# Work to be completed:
Please return each entry in the listing exactly.

# Records for processing:
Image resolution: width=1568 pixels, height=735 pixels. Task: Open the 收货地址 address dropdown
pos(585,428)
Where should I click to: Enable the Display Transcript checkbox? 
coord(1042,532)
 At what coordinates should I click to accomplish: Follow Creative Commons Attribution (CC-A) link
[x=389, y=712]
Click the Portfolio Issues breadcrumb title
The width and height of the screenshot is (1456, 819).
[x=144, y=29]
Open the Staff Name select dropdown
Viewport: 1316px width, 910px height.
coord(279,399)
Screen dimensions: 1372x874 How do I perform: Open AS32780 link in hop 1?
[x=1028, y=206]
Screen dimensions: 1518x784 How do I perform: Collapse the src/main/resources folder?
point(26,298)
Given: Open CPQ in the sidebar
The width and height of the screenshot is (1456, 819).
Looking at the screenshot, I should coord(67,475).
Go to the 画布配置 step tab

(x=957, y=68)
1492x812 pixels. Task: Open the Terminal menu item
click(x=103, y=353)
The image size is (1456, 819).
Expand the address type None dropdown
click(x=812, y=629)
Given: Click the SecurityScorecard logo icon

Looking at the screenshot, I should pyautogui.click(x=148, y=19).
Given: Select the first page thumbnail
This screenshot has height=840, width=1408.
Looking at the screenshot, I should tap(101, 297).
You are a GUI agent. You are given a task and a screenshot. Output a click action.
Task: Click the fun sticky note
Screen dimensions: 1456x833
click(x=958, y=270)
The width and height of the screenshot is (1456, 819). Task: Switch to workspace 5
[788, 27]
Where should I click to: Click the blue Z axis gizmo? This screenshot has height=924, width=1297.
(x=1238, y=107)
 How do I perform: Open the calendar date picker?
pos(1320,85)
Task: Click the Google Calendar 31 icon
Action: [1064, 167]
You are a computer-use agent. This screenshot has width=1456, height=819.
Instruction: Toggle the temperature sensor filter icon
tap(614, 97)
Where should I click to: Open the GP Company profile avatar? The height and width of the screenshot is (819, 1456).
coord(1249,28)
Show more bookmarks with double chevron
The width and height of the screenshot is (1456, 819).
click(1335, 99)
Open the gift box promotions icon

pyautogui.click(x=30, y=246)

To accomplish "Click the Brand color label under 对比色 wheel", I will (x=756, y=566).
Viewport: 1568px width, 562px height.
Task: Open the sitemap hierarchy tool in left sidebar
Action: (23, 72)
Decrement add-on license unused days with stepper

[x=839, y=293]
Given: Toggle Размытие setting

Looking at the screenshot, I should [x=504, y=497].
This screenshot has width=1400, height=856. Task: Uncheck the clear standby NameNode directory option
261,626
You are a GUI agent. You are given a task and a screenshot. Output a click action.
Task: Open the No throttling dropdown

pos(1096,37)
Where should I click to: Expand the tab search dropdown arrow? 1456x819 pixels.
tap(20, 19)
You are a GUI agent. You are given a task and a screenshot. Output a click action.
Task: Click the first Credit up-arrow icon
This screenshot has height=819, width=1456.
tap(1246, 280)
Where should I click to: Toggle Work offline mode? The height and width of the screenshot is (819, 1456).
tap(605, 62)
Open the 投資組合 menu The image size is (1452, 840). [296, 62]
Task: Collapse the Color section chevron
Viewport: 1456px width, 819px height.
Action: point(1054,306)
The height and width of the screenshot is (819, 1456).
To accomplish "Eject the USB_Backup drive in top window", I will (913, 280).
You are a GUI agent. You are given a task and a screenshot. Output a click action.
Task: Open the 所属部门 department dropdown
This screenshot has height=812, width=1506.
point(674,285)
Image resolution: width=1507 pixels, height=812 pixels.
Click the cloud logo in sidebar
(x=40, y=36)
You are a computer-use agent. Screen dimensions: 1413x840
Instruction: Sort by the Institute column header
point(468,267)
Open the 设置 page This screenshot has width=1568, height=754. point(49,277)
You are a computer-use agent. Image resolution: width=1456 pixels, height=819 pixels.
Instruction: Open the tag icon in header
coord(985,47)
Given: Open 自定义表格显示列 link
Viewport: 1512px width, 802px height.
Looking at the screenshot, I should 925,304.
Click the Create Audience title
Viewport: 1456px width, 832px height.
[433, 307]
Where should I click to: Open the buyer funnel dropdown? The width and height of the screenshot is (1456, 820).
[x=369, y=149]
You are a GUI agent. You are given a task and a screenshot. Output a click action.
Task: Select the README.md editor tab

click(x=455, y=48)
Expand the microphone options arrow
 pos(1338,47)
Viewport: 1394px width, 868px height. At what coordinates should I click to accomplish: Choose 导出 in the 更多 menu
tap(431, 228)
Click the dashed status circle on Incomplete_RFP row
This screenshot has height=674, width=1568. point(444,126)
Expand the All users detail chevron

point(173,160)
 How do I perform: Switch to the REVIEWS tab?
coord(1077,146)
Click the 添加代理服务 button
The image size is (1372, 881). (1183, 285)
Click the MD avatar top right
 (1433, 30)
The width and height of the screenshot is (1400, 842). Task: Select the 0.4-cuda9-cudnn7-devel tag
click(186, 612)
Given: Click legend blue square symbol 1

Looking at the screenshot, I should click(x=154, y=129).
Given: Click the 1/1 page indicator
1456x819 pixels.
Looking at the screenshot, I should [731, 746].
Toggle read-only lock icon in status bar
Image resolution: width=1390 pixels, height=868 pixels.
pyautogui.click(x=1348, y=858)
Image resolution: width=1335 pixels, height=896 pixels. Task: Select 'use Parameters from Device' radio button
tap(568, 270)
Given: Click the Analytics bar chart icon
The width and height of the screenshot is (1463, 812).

# Response for this exercise:
Image resolution: width=1568 pixels, height=735 pixels. Task: Open the 收货地址 address dropdown
pos(585,428)
Where should I click to: Enable the Display Transcript checkbox? 
coord(1042,532)
 At what coordinates should I click to accomplish: Follow Creative Commons Attribution (CC-A) link
[x=389, y=712]
Click the Portfolio Issues breadcrumb title
The width and height of the screenshot is (1456, 819).
[x=144, y=29]
Open the Staff Name select dropdown
Viewport: 1316px width, 910px height.
coord(279,399)
Screen dimensions: 1372x874 How do I perform: Open AS32780 link in hop 1?
[x=1028, y=206]
Screen dimensions: 1518x784 How do I perform: Collapse the src/main/resources folder?
point(26,298)
Given: Open CPQ in the sidebar
The width and height of the screenshot is (1456, 819).
Looking at the screenshot, I should coord(67,475).
Go to the 画布配置 step tab

(x=957, y=68)
1492x812 pixels. Task: Open the Terminal menu item
click(x=103, y=353)
The image size is (1456, 819).
Expand the address type None dropdown
click(x=812, y=629)
Given: Click the SecurityScorecard logo icon

Looking at the screenshot, I should pyautogui.click(x=148, y=19).
Given: Select the first page thumbnail
This screenshot has height=840, width=1408.
Looking at the screenshot, I should tap(101, 297).
You are a GUI agent. You are given a task and a screenshot. Output a click action.
Task: Click the fun sticky note
Screen dimensions: 1456x833
click(x=958, y=270)
The width and height of the screenshot is (1456, 819). Task: Switch to workspace 5
[788, 27]
Where should I click to: Click the blue Z axis gizmo? This screenshot has height=924, width=1297.
(x=1238, y=107)
 How do I perform: Open the calendar date picker?
pos(1320,85)
Task: Click the Google Calendar 31 icon
Action: [1064, 167]
You are a computer-use agent. This screenshot has width=1456, height=819.
Instruction: Toggle the temperature sensor filter icon
tap(614, 97)
Where should I click to: Open the GP Company profile avatar? The height and width of the screenshot is (819, 1456).
coord(1249,28)
Show more bookmarks with double chevron
The width and height of the screenshot is (1456, 819).
click(1335, 99)
Open the gift box promotions icon

pyautogui.click(x=30, y=246)

To accomplish "Click the Brand color label under 对比色 wheel", I will (x=756, y=566).
Viewport: 1568px width, 562px height.
Task: Open the sitemap hierarchy tool in left sidebar
Action: (23, 72)
Decrement add-on license unused days with stepper

[x=839, y=293]
Given: Toggle Размытие setting

Looking at the screenshot, I should [x=504, y=497].
This screenshot has width=1400, height=856. Task: Uncheck the clear standby NameNode directory option
261,626
You are a GUI agent. You are given a task and a screenshot. Output a click action.
Task: Open the No throttling dropdown

pos(1096,37)
Where should I click to: Expand the tab search dropdown arrow? 1456x819 pixels.
tap(20, 19)
You are a GUI agent. You are given a task and a screenshot. Output a click action.
Task: Click the first Credit up-arrow icon
This screenshot has height=819, width=1456.
tap(1246, 280)
Where should I click to: Toggle Work offline mode? The height and width of the screenshot is (819, 1456).
tap(605, 62)
Open the 投資組合 menu The image size is (1452, 840). [296, 62]
Task: Collapse the Color section chevron
Viewport: 1456px width, 819px height.
Action: point(1054,306)
The height and width of the screenshot is (819, 1456).
To accomplish "Eject the USB_Backup drive in top window", I will (913, 280).
You are a GUI agent. You are given a task and a screenshot. Output a click action.
Task: Open the 所属部门 department dropdown
This screenshot has height=812, width=1506.
point(674,285)
Image resolution: width=1507 pixels, height=812 pixels.
Click the cloud logo in sidebar
(x=40, y=36)
You are a computer-use agent. Screen dimensions: 1413x840
Instruction: Sort by the Institute column header
point(468,267)
Open the 设置 page This screenshot has width=1568, height=754. point(49,277)
You are a computer-use agent. Image resolution: width=1456 pixels, height=819 pixels.
Instruction: Open the tag icon in header
coord(985,47)
Given: Open 自定义表格显示列 link
Viewport: 1512px width, 802px height.
Looking at the screenshot, I should 925,304.
Click the Create Audience title
Viewport: 1456px width, 832px height.
[433, 307]
Where should I click to: Open the buyer funnel dropdown? The width and height of the screenshot is (1456, 820).
[x=369, y=149]
You are a GUI agent. You are given a task and a screenshot. Output a click action.
Task: Select the README.md editor tab

click(x=455, y=48)
Expand the microphone options arrow
 pos(1338,47)
Viewport: 1394px width, 868px height. At what coordinates should I click to accomplish: Choose 导出 in the 更多 menu
tap(431, 228)
Click the dashed status circle on Incomplete_RFP row
This screenshot has height=674, width=1568. point(444,126)
Expand the All users detail chevron

point(173,160)
 How do I perform: Switch to the REVIEWS tab?
coord(1077,146)
Click the 添加代理服务 button
The image size is (1372, 881). (1183, 285)
Click the MD avatar top right
 (1433, 30)
The width and height of the screenshot is (1400, 842). Task: Select the 0.4-cuda9-cudnn7-devel tag
click(186, 612)
Given: Click legend blue square symbol 1

Looking at the screenshot, I should click(x=154, y=129).
Given: Click the 1/1 page indicator
1456x819 pixels.
Looking at the screenshot, I should [731, 746].
Toggle read-only lock icon in status bar
Image resolution: width=1390 pixels, height=868 pixels.
pyautogui.click(x=1348, y=858)
Image resolution: width=1335 pixels, height=896 pixels. Task: Select 'use Parameters from Device' radio button
tap(568, 270)
Given: Click the Analytics bar chart icon
The width and height of the screenshot is (1463, 812).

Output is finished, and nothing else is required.